How to complete this task: For the listing below, output exactly the lines from the line with "Gas- und Wasserinstallateur in Garbsen" up to and including the line with "Gas- und Wasserinstallateur in Groß-Buchholz", and no other lines.

Information supplied:
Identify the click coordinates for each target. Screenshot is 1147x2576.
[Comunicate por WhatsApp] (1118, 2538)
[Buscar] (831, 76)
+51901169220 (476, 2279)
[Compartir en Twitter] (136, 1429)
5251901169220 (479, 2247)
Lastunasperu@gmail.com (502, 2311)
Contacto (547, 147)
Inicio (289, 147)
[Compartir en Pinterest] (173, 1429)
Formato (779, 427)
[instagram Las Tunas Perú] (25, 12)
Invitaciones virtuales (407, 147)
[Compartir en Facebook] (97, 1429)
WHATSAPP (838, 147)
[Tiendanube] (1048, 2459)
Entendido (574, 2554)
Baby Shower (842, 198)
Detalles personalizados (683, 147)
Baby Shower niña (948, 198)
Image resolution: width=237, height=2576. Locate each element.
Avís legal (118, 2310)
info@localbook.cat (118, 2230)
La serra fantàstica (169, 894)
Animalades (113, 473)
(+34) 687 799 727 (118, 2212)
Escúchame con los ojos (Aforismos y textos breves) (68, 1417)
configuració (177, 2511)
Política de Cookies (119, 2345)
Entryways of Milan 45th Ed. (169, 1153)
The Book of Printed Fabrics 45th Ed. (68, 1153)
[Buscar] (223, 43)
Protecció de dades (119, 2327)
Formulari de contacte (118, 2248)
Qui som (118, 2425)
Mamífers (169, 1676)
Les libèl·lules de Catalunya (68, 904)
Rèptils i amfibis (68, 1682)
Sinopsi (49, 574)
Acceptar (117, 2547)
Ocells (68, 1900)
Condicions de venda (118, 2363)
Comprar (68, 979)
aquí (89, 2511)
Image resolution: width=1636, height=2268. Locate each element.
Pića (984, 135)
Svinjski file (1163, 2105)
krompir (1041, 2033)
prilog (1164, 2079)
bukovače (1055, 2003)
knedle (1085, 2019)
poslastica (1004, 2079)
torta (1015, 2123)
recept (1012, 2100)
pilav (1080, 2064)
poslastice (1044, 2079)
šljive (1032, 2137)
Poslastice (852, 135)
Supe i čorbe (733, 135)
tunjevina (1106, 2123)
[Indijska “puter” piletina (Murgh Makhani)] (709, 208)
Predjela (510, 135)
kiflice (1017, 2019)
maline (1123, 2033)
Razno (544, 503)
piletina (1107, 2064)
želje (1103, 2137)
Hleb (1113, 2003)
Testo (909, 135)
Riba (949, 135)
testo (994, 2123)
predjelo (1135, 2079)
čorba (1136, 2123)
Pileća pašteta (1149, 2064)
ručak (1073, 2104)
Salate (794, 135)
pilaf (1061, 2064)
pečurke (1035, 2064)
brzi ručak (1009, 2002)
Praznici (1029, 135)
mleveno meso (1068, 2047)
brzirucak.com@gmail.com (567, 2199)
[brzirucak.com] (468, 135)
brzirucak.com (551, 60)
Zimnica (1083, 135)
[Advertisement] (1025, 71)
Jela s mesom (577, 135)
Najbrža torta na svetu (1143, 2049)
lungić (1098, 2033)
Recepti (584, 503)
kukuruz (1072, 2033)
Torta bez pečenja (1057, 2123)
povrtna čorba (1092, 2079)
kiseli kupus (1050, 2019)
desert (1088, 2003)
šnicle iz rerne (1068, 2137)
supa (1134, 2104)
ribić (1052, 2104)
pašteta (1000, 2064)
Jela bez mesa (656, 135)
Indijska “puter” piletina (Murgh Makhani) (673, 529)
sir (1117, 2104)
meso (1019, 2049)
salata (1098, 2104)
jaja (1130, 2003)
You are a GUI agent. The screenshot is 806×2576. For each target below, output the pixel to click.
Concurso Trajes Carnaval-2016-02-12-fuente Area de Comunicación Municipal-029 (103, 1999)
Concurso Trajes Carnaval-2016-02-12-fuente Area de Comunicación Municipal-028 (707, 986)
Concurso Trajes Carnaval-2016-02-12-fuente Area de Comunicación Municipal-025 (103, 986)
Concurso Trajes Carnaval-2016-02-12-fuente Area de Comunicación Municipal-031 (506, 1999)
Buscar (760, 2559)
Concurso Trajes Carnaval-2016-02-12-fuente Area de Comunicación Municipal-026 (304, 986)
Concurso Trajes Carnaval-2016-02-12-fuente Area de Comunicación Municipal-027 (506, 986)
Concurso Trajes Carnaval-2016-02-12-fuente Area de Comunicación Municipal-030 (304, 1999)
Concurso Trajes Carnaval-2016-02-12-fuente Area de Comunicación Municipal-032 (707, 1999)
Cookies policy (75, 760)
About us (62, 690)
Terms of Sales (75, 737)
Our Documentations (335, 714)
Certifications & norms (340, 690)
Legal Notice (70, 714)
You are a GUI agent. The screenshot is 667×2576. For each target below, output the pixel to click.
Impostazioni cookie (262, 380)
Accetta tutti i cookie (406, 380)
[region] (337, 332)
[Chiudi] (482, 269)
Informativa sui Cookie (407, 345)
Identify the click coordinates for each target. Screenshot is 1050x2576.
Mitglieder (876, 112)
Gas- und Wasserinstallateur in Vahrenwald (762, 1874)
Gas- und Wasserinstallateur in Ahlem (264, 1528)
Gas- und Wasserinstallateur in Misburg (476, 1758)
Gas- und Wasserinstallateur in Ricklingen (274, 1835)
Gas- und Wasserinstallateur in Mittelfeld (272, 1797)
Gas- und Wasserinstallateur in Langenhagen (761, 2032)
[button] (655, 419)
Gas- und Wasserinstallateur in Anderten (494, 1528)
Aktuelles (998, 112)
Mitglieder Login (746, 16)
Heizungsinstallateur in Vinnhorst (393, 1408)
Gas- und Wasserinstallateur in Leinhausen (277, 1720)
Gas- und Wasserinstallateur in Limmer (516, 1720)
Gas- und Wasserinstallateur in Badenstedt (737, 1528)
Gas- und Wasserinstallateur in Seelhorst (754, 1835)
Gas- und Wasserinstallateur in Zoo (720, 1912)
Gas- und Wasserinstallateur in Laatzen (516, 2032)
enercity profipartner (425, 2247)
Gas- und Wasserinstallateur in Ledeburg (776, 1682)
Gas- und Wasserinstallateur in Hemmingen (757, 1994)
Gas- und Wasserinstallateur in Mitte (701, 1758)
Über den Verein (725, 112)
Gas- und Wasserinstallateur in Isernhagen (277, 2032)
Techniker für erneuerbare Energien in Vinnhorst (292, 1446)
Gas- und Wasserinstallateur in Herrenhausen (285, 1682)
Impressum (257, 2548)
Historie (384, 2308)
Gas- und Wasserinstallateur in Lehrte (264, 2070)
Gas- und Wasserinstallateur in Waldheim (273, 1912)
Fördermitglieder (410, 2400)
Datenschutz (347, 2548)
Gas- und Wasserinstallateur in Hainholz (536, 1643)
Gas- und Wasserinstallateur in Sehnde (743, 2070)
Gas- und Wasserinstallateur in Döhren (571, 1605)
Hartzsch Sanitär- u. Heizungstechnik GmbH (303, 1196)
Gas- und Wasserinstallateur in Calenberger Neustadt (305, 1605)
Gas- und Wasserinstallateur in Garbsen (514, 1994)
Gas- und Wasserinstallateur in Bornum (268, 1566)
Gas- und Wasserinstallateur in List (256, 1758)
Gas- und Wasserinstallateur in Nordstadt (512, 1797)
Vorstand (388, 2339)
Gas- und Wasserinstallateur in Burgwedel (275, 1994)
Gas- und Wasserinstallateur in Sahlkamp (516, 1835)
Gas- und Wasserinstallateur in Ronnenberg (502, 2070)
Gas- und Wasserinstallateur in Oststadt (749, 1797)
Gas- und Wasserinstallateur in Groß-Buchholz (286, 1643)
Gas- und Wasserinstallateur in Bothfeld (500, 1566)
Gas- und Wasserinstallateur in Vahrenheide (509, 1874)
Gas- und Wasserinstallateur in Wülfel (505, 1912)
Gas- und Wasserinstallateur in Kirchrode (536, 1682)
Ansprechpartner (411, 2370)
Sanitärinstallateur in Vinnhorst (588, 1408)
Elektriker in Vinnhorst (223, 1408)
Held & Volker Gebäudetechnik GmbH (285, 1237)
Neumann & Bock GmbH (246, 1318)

Written solution:
Gas- und Wasserinstallateur in Garbsen (514, 1994)
Gas- und Wasserinstallateur in Bornum (268, 1566)
Gas- und Wasserinstallateur in List (256, 1758)
Gas- und Wasserinstallateur in Nordstadt (512, 1797)
Vorstand (388, 2339)
Gas- und Wasserinstallateur in Burgwedel (275, 1994)
Gas- und Wasserinstallateur in Sahlkamp (516, 1835)
Gas- und Wasserinstallateur in Ronnenberg (502, 2070)
Gas- und Wasserinstallateur in Oststadt (749, 1797)
Gas- und Wasserinstallateur in Groß-Buchholz (286, 1643)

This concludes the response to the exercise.